Comment expliquer le prix du pétrole ? Pourquoi est-il si élevé ? Allons-nous en être à court ? Les fournitures ont-elles été interrompues ? Le prix élevé reflète-t-il la rapacité des compagnies pétrolières ou celle de l'OPEP ? Chávez et les Saoudiens conspirent-ils contre nous ?
11 juin 2008
À mon avis, les deux principaux facteurs de la cherté du pétrole résident dans la faiblesse du cours d'échange du dollar américain et dans les liquidités larguées par la Réserve fédérale.
Le dollar est faible en raison des importants déficits commerciaux et budgétaires et combler ces déficits est une tâche qui va bien au-delà de la volonté politique américaine. Le recours abusif à la Réserve fédérale érode considérablement le rôle de devise de réserve du dollar américain, les vendeurs réclament davantage de dollars en tant que protection contre sa valeur d'échange à la baisse et contre la perte, en fin de compte, de son statut de devise de réserve.
Dans un effort pour anticiper une récession grave et de nouvelles crises des instruments dérivés, la Réserve fédérale déverse des flots de liquidités qui financent la spéculation sur les futurs contrats pétroliers. Les fonds de couverture et les banques d'investissement restaurent leurs structures financières affaiblies via des profits réalisés en spéculant sur de futurs contrats pétroliers à fort degré d'endettement, de la même façon que les contrats variables des spéculateurs immobiliers ont fait grimper les prix des habitations. La future bulle pétrolière, elle aussi, va éclater. Espérons qu'elle le fasse avant que de nouveaux dérivés soient créés sur base des prix pétroliers élevés.
D'autres facteurs affectent le prix du pétrole. La perspective d'une attaque israélo-américaine contre l'Iran a accru l'actuelle demande en vue de constituer des stocks et de prévenir ainsi la pénurie. Personne ne connaît la conséquence d'un tel acte d'agression aussi mal conçu et l'incertitude fait monter le prix du pétrole du fait que l'ensemble du Moyen-Orient pourrait bien être impliqué dans la conflagration. Toutefois, les capacités de stockage sont limitées et l'impact sur le prix des inventaires plus importants a ses limites.
Le ministre saoudien du Pétrole, Ali al-Naimi, déclarait récemment : « Rien ne justifie l'actuelle flambée des prix. » Ce qu'entend par là le ministre, c'est qu'il n'y a pas de pénurie ni d'interruptions dans les livraisons.
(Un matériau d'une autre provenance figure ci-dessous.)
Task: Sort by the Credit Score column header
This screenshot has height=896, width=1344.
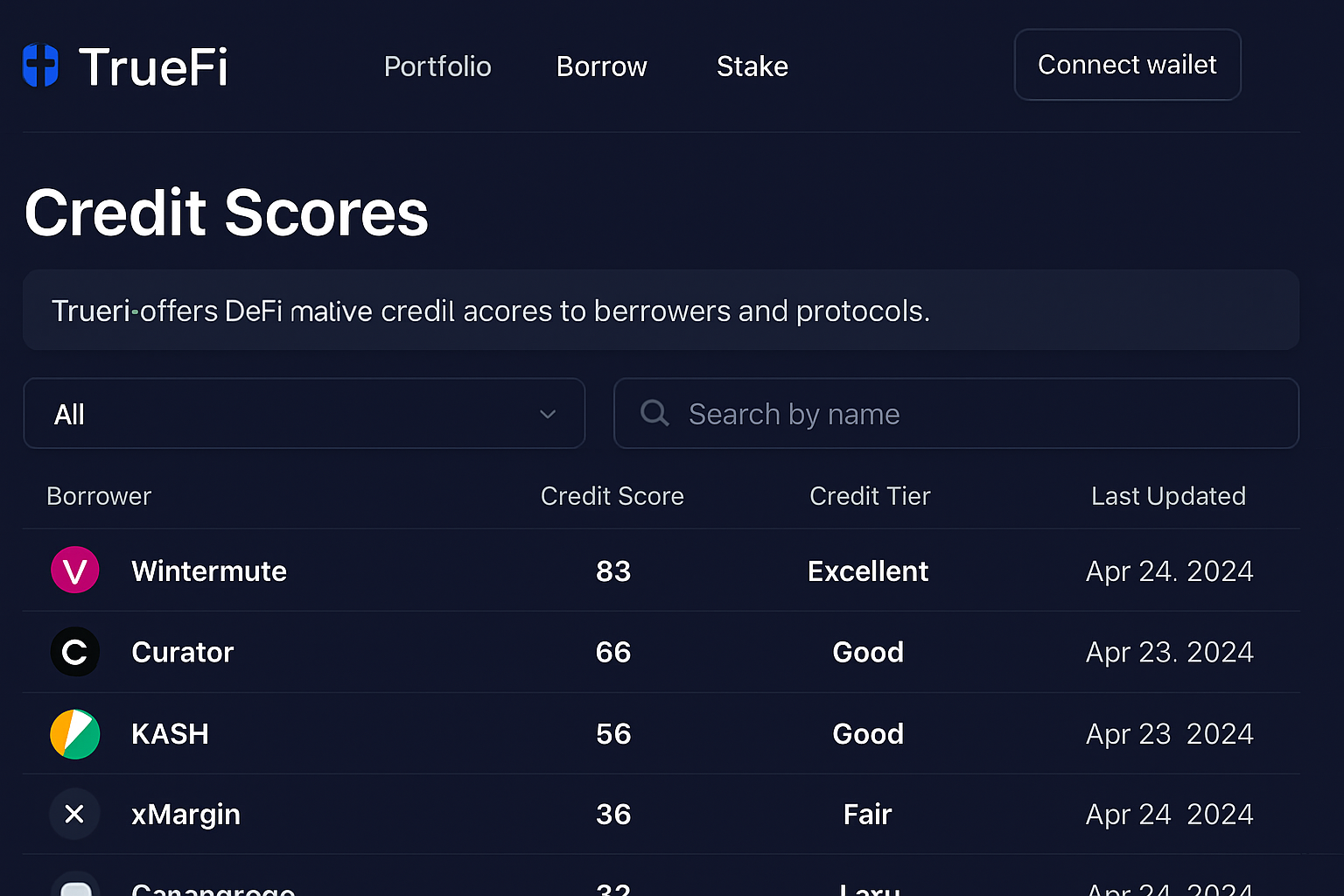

Il veut dire qu'il n'y a pas de raisons réelles hormis les raisons spéculatives ou psychologiques.
La flambée des prix pétroliers coïncide avec une période d'intensification de l'agression militaire américaine et israélienne dans le Moyen-Orient. Toutefois, le bond le plus important s'est produit au cours des 18 derniers mois.
Quand Bush a envahi l'Irak en 2003, le prix moyen du pétrole, cette même année, était d'environ 27 dollars le baril, soit de 31 dollars de 2007, en tenant compte de l'inflation. Le prix a augmenté de 10 dollars en 2004 pour atteindre un prix moyen, cette année-là, de 42 dollars (de 2007). Il a encore augmenté de 12 dollars en 2005, de 7 dollars en 2006 et de 4 dollars en 2007, pour atteindre 65 dollars cette même année 2007. Mais, au cours des derniers mois, le prix a plus que doublé : environ 135 dollars. Il est malaisé d'expliquer un bond de 70 dollars autrement que par la spéculation.
Les prix pétroliers ont déjà été élevés, dans le passé. Avant 2008, le prix record du pétrole avait été de 104 dollars en décembre 1979 (en dollars de 2007). Mais, en 1998 encore, le prix réel du pétrole était inférieur à celui de 1946, lorsque le prix nominal était de 1,63 dollars le baril. Sous la présidence de Bush, le prix du pétrole en dollars 2007 est passé de 27 dollars à approximativement 135 dollars.